### Fragmento del documento
┄┄┄┄┄┄┄┄┄┄

Otro astro mexicano que fue un aspirante para Pedro Páramo merece una explicación más detallada porque, cuando se filma la cinta en 1966, ya había fallecido: Pedro Armendáriz.
Aunque Velo no mencionó nombres cuando indicaba que la escasez de estrellas masculinas en México se debía, en parte, a que «han muerto muchos de ellos», es razonable imaginar que estaba pensando precisamente en Armendáriz, uno de los actores más afamados de su época. Aunque Armendáriz muere trágicamente en 1963 a los 51 años, es en el año previo (si no antes) cuando Velo y sus co-guionistas (Carlos Fuentes y Manuel Barbachano) empezaron a considerar intérpretes para Pedro Páramo. Armendáriz hubiera sido atractivo por su talento y por su presencia taquillera, pero tenía dos puntos adicionales que le hubieran favorecido como candidato para Pedro Páramo: fue el primer actor en interesarse en el papel y dominaba el inglés. (Weatherford, 2015, p. 174)

┄┄┄┄┄┄┄┄┄┄

### Registros de datos
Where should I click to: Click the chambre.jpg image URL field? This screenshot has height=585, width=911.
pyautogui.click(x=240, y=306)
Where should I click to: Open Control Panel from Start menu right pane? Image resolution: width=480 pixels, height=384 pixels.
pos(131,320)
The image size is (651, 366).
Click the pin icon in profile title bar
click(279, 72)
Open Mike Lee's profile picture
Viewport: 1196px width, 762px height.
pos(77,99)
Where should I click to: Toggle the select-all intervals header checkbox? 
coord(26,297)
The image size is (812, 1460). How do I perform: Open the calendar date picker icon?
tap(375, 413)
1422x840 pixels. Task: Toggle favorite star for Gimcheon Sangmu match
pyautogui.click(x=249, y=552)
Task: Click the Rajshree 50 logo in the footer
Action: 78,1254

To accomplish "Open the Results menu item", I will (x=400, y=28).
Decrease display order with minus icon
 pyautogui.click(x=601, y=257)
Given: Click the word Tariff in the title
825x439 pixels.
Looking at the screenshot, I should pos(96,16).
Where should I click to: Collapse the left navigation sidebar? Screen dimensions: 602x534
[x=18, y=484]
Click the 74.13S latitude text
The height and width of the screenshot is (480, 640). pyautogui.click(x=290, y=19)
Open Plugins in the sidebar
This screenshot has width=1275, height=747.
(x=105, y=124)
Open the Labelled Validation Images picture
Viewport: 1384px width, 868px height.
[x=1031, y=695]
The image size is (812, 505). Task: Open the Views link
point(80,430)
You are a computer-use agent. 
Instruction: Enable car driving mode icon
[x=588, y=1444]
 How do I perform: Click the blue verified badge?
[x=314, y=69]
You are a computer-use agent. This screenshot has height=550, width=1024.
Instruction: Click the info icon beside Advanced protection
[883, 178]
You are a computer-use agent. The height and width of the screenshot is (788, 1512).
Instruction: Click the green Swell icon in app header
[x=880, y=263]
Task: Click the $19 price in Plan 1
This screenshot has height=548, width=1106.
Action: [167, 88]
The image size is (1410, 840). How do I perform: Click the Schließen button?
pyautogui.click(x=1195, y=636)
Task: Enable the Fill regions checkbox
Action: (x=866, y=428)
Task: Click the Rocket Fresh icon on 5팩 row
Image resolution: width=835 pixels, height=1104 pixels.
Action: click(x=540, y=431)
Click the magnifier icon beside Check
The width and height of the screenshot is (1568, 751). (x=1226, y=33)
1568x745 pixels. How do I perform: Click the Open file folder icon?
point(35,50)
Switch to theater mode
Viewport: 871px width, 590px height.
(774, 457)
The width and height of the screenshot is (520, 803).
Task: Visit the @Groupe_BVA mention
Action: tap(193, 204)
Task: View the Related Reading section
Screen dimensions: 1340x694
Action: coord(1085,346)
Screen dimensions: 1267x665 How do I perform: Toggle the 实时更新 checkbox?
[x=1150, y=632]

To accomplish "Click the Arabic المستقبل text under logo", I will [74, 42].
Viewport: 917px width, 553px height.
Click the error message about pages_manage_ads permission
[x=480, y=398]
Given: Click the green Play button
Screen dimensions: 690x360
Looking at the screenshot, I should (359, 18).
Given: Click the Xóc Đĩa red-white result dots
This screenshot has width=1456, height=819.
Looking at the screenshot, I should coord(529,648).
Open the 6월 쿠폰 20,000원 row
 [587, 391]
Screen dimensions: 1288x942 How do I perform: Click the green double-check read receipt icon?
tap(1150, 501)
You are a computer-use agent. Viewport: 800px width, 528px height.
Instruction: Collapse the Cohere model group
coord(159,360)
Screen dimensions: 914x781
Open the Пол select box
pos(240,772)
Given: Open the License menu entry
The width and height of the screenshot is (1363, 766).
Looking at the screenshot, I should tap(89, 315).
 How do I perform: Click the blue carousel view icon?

┄┄┄┄┄┄┄┄┄┄

### Conjunto de tareas
a) Extrae del fragmento sobre Pedro Armendáriz el pasaje que va desde "Otro astro mexicano" hasta "fallecido: Pedro Armendáriz.", ambos incluidos.
b) ¿Qué años aparecen escritos con cifras en el fragmento sobre Pedro Armendáriz?
c) Continúa el fragmento sobre Pedro Armendáriz a partir de su última oración.

### Sección de respuestas
a)
Otro astro mexicano que fue un aspirante para Pedro Páramo merece una explicación más detallada porque, cuando se filma la cinta en 1966, ya había fallecido: Pedro Armendáriz.

b) 1966, 1963 y 2015.

c)
Existe otro Pedro como candidato a haber sido fuente de inspiración para Rulfo al bautizar a su personaje: Pedro Zamora, persona real que aparece en el cuento «El Llano en llamas» más como un bandolero que como un caudillo de la Revolución mexicana. Un último Pedro probablemente rondó en la cabeza del novelista: San Pedro, hacienda familiar del sur de Jalisco que asimismo aparece aludida en «El Llano en llamas».5
Sin duda, para la dimensión simbólica y para la dimensión semántica que asimismo posee el personaje, la noción de Pedro como piedra estéril y como piedra angular (fallida) resulta asimismo crucial la notoria etimología del nombre y la simbología cristiana, ambas conocidas por cualquier persona atenta, están a tal punto presentes en el nombre del protagonista de la novela que todas las demás opciones aquí propuestas podrían muy bien pasarse por alto como fuentes de inspiración para Rulfo.
5. «Un pedazo de noche»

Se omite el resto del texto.